On the AIM, Corac – an engineering group which specialises in air and gas compressors – confirmed that it is thinking about raising £15m through a share placing at 15p a pop, with an extra £5m to come from an open offer involving existing shareholders. Shares in the company, whose market capitalisation is just £18m, retreated 5p to 17.75p.
FTSE 100 Risers
Invensys 313.5p (up 13.2p, 4.4 per cent)
Still moving up, as Morgan Stanley raises target price to 350p from 340p.
Anglo American 3,029p (up 64p, 2.16 per cent)
Output unaffected at Collahuasi mine in Chile, despite union workers going on strike.
Associated British Foods 1,071p (up 10p, 0.94 per cent)
Owner of Primark rises in run-up to release of full-year results on Tuesday.
FTSE 100 Fallers
RSA 131.7p (down 2.1p, 1.57 per cent)
Fails to match Thursday's price gains which followed the insurer reporting a rise in premium sales.
Cobham 204.8p (down 3.2p, 1.54 per cent)
Continues its fall since Wednesday's announcement over growth worries for fourth quarter.
SABMiller 2,031p (down 13.5p, 0.66 per cent)

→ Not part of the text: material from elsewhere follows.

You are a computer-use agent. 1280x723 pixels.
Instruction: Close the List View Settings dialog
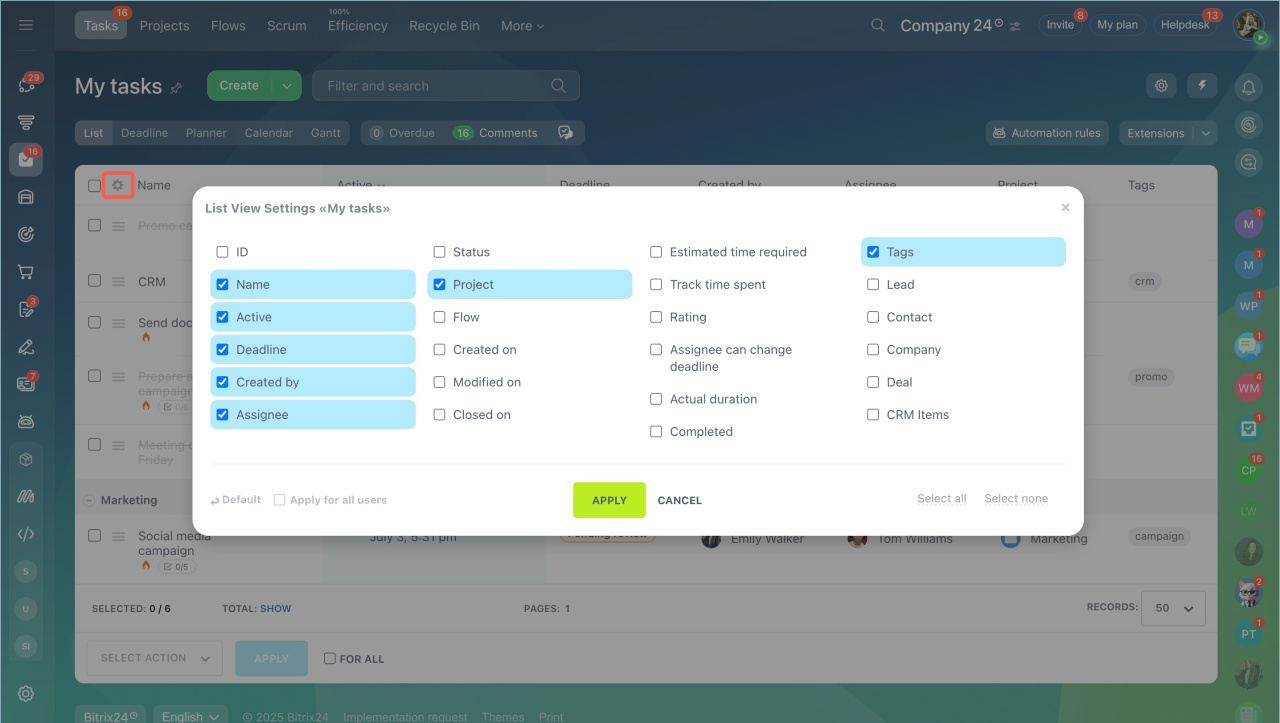[1065, 208]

Drops towards price target set by Nomura of 1900p, with broker rating it "neutral".
FTSE 250 Risers
Charter International 712.5p (up 30.5p, 4.47 per cent)
Industrial engineer up, despite having its price target cut by Panmure to 750p.
Taylor Wimpey 26.09p (up 1.07p, 4.28 per cent)
Housebuilder enjoys second day of share price gains in the wake of Halifax house price results.
Spirent Communications 156p (up 5.5p, 3.65 per cent)
Benefits from having price target raised by both UBS and Citigroup.
FTSE 250 Fallers
QinetiQ Group 100.2p (down 3.6p, 3.47 per cent)
Third day of losses after receiving boost from security alerts at the beginning of last week.
Amlin 403.8p (down 12.7p, 3.05 per cent)
Insurer drops as JPMorgan downgrades it to "underweight", forecasting a softer market in 2011.